Work instructions:
Your answer should contain every line of the records, transcribed word for word.

Stored data entries

::::

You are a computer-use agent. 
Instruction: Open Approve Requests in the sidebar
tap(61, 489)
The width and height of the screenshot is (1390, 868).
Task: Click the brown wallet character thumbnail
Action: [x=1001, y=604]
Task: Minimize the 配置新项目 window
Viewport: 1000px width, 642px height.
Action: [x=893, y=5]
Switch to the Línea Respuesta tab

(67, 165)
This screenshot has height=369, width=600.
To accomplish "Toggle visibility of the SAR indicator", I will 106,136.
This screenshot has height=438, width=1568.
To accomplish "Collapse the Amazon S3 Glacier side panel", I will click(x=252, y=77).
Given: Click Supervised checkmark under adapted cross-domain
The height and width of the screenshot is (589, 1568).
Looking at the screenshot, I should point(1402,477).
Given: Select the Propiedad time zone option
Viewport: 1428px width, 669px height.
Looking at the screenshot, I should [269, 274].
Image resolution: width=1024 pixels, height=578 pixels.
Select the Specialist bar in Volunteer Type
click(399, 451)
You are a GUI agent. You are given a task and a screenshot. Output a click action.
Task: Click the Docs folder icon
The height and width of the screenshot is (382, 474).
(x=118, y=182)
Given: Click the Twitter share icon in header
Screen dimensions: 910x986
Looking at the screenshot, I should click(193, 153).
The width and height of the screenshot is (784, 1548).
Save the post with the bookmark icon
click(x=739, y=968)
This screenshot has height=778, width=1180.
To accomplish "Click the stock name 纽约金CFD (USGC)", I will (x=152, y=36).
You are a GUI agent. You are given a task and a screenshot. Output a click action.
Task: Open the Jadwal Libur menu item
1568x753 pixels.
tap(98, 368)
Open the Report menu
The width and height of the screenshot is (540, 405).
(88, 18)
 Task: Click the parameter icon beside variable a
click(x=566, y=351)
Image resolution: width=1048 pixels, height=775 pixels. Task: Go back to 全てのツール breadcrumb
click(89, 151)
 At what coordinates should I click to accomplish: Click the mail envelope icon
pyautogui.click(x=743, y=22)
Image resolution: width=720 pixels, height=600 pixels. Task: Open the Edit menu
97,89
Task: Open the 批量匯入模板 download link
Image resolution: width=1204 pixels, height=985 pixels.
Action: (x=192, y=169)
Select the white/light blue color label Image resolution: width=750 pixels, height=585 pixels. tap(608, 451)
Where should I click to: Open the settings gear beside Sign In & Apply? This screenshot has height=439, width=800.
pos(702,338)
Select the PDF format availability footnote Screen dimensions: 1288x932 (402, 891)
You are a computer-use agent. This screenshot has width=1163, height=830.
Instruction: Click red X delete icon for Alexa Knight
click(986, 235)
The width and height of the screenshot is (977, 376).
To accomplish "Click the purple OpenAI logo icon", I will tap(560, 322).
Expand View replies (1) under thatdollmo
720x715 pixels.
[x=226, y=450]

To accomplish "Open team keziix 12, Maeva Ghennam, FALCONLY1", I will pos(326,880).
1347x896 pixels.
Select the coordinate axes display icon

::::

Your solution:
You are a computer-use agent. 
Instruction: Open Approve Requests in the sidebar
tap(61, 489)
The width and height of the screenshot is (1390, 868).
Task: Click the brown wallet character thumbnail
Action: [x=1001, y=604]
Task: Minimize the 配置新项目 window
Viewport: 1000px width, 642px height.
Action: [x=893, y=5]
Switch to the Línea Respuesta tab

(67, 165)
This screenshot has height=369, width=600.
To accomplish "Toggle visibility of the SAR indicator", I will 106,136.
This screenshot has height=438, width=1568.
To accomplish "Collapse the Amazon S3 Glacier side panel", I will click(x=252, y=77).
Given: Click Supervised checkmark under adapted cross-domain
The height and width of the screenshot is (589, 1568).
Looking at the screenshot, I should point(1402,477).
Given: Select the Propiedad time zone option
Viewport: 1428px width, 669px height.
Looking at the screenshot, I should [269, 274].
Image resolution: width=1024 pixels, height=578 pixels.
Select the Specialist bar in Volunteer Type
click(399, 451)
You are a GUI agent. You are given a task and a screenshot. Output a click action.
Task: Click the Docs folder icon
The height and width of the screenshot is (382, 474).
(x=118, y=182)
Given: Click the Twitter share icon in header
Screen dimensions: 910x986
Looking at the screenshot, I should click(193, 153).
The width and height of the screenshot is (784, 1548).
Save the post with the bookmark icon
click(x=739, y=968)
This screenshot has height=778, width=1180.
To accomplish "Click the stock name 纽约金CFD (USGC)", I will (x=152, y=36).
You are a GUI agent. You are given a task and a screenshot. Output a click action.
Task: Open the Jadwal Libur menu item
1568x753 pixels.
tap(98, 368)
Open the Report menu
The width and height of the screenshot is (540, 405).
(88, 18)
 Task: Click the parameter icon beside variable a
click(x=566, y=351)
Image resolution: width=1048 pixels, height=775 pixels. Task: Go back to 全てのツール breadcrumb
click(89, 151)
 At what coordinates should I click to accomplish: Click the mail envelope icon
pyautogui.click(x=743, y=22)
Image resolution: width=720 pixels, height=600 pixels. Task: Open the Edit menu
97,89
Task: Open the 批量匯入模板 download link
Image resolution: width=1204 pixels, height=985 pixels.
Action: (x=192, y=169)
Select the white/light blue color label Image resolution: width=750 pixels, height=585 pixels. tap(608, 451)
Where should I click to: Open the settings gear beside Sign In & Apply? This screenshot has height=439, width=800.
pos(702,338)
Select the PDF format availability footnote Screen dimensions: 1288x932 (402, 891)
You are a computer-use agent. This screenshot has width=1163, height=830.
Instruction: Click red X delete icon for Alexa Knight
click(986, 235)
The width and height of the screenshot is (977, 376).
To accomplish "Click the purple OpenAI logo icon", I will tap(560, 322).
Expand View replies (1) under thatdollmo
720x715 pixels.
[x=226, y=450]

To accomplish "Open team keziix 12, Maeva Ghennam, FALCONLY1", I will pos(326,880).
1347x896 pixels.
Select the coordinate axes display icon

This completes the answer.